Trois dates baptismales inscrivent 1958, dans le marbre, en chiffres d’or, les moments forts de la naissance de la République de Guinée.

Il y a d’abord le 25 août 1958. Ce jour, le Général Charles de Gaulle, en campagne référendaire en faveur de la Constitution de la 5è République et Sékou Touré, président du Conseil du Gouvernement de la colonie de la Guinée, échangent deux diatribes, mémorables à l’Assemblée territoriale. « Nous préférons la liberté dans la pauvreté à la richesse dans l’esclavage », lance Sékou Touré à la face de de Gaulle qui, à son tour, lui assène : « On a parlé d’indépendance. Je dis ici, plus haut encore qu’ailleurs que l’indépendance est à la disposition de la Guinée. Elle peut la prendre, elle peut la prendre le 28 septembre en disant non à la proposition qui lui est faite. Et dans ce cas, je garantis que la métropole n’y fera pas d’obstacle. Des conséquences, elle en tirera, mais d’obstacle, elle n’en fera pas. Et votre territoire pourra comme il voudra et dans les conditions qu’il voudra, suivre la route qu’il voudra. » Et voilà l’indépendance adjugée !

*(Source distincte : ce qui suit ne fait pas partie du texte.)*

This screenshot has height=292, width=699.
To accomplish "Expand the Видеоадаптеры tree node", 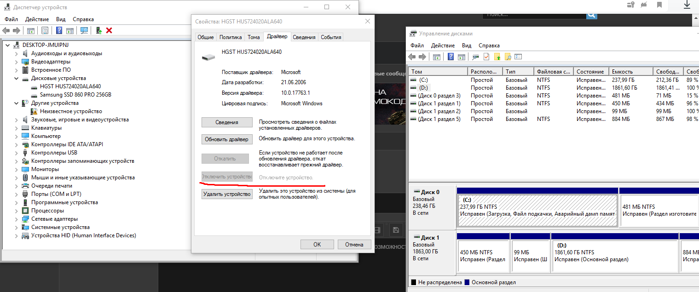I will pyautogui.click(x=17, y=62).
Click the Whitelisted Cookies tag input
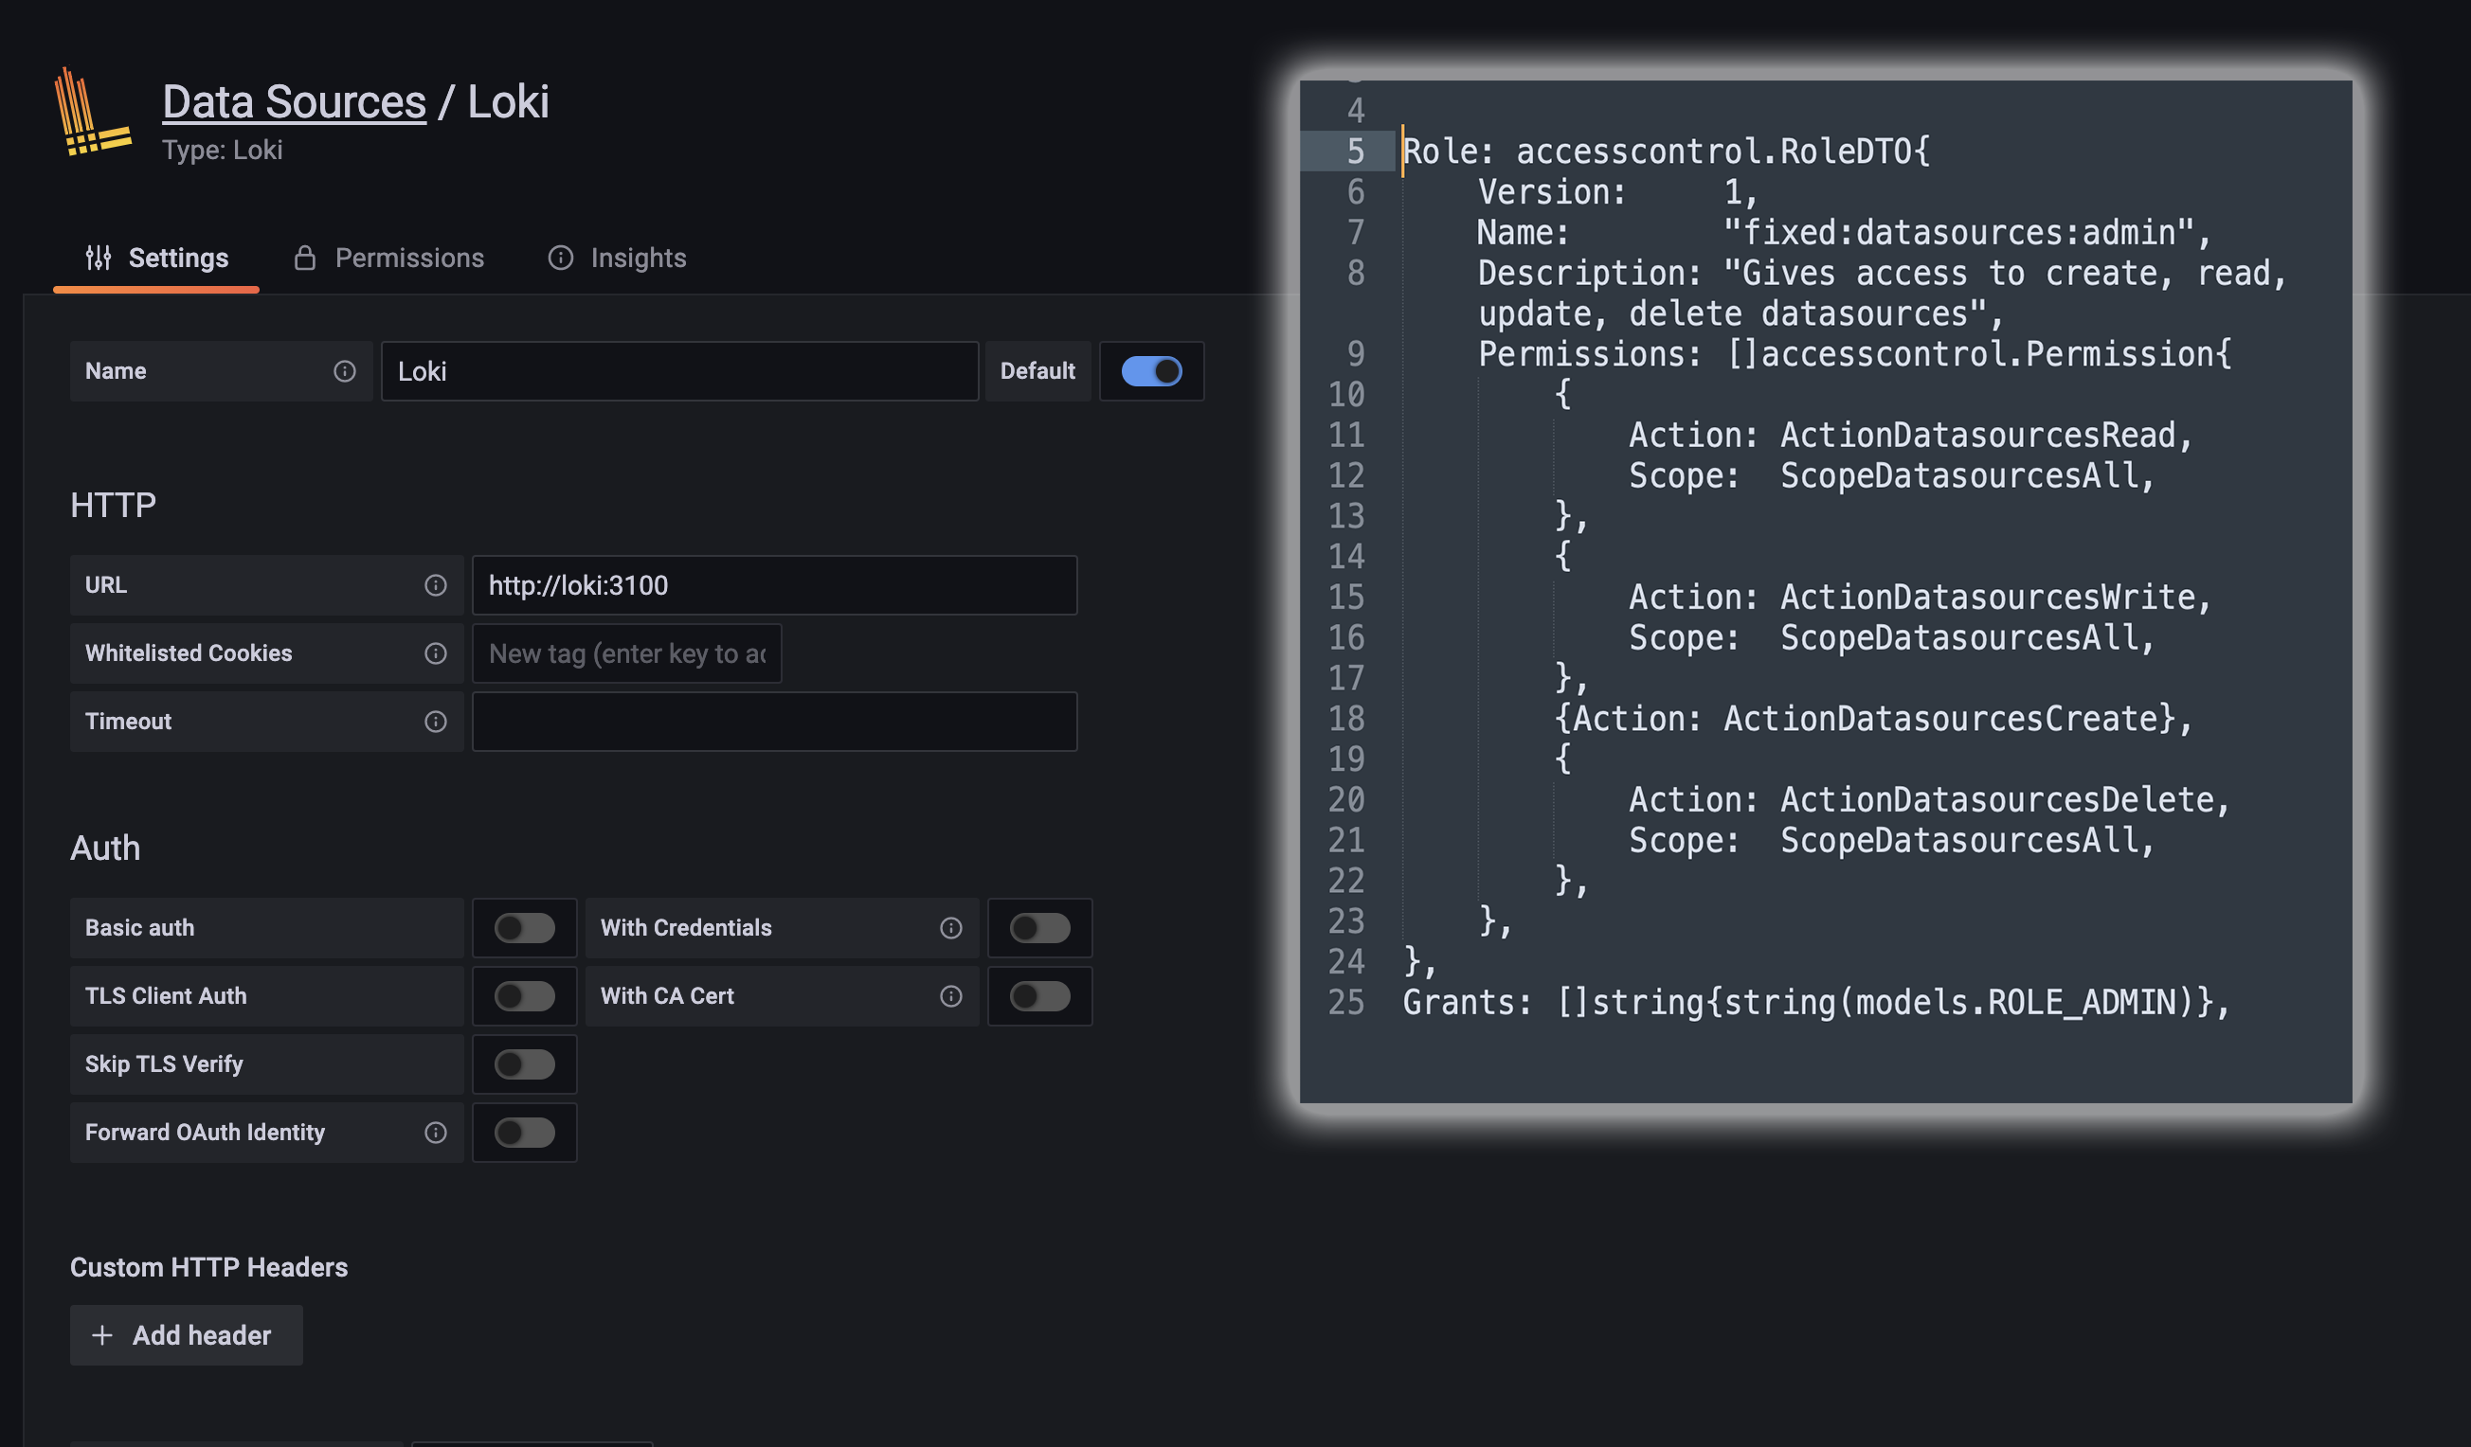The image size is (2471, 1447). [626, 654]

Ensuite, il y a le 28 septembre. Ce jour, si les métropolitaines étaient convoqués aux urnes pour approuver ou rejeter la Constitution de la 5è République, les ressortissants des colonies étaient invités à adhérer à la Communauté franco-africaine qui leur était proposé ou à la rejeter. Depuis le 25 août, de Gaulle et la France savaient que les carottes étaient cuites, en Guinée. C’est massivement que les Guinéens avaient rejeté le projet de Communauté franco-africaine, alors que les onze autres colonies françaises d’Afrique de l’Ouest et du Centre y adhéraient. Il y a un point sur lequel, on n’insiste pas assez. Ce succès était celui de tous les Guinéens, car du mois de juillet au vote, tous les partis (PDG, PRA, BAG) avaient choisi l’option de l’indépendance. La Guinée échappa à la mésaventure du Niger où le parti Sawaba de Djibo Bakary avait échoué face à la section territoriale du RDA d’Amani Diori, soutenu par la France.

Enfin, le 2 octobre, proclamation de l’indépendance de la Guinée. Il n’est pas superflu de noter qu’à l’époque, les facteurs qui retardent aujourd’hui les résultats de l’opération électorale, n’avaient pas encore cours. Les résultats du scrutin du 28 septembre étaient disponibles 3 jours plus tard. Ce qui permet à Sékou Touré, en sa qualité de Président du Conseil de Gouvernement issu de la Loi Cadre (ou Loi Gaston Deffere) de proclamer, dans la matinée du jeudi 2 octobre, l’indépendance de la Guinée, devant l’Assemblée territoriale, qui sera érigée en Assemblée nationale constituante, dont les membres deviennent automatiquement des députés. Et naquit la République de Guinée dont Sékou Touré en devint le premier président.

Le 25 août, le 28 septembre, le 2 octobre ont ainsi clos le processus de décolonisation de la Guinée et ouvert une ère d’incertitude.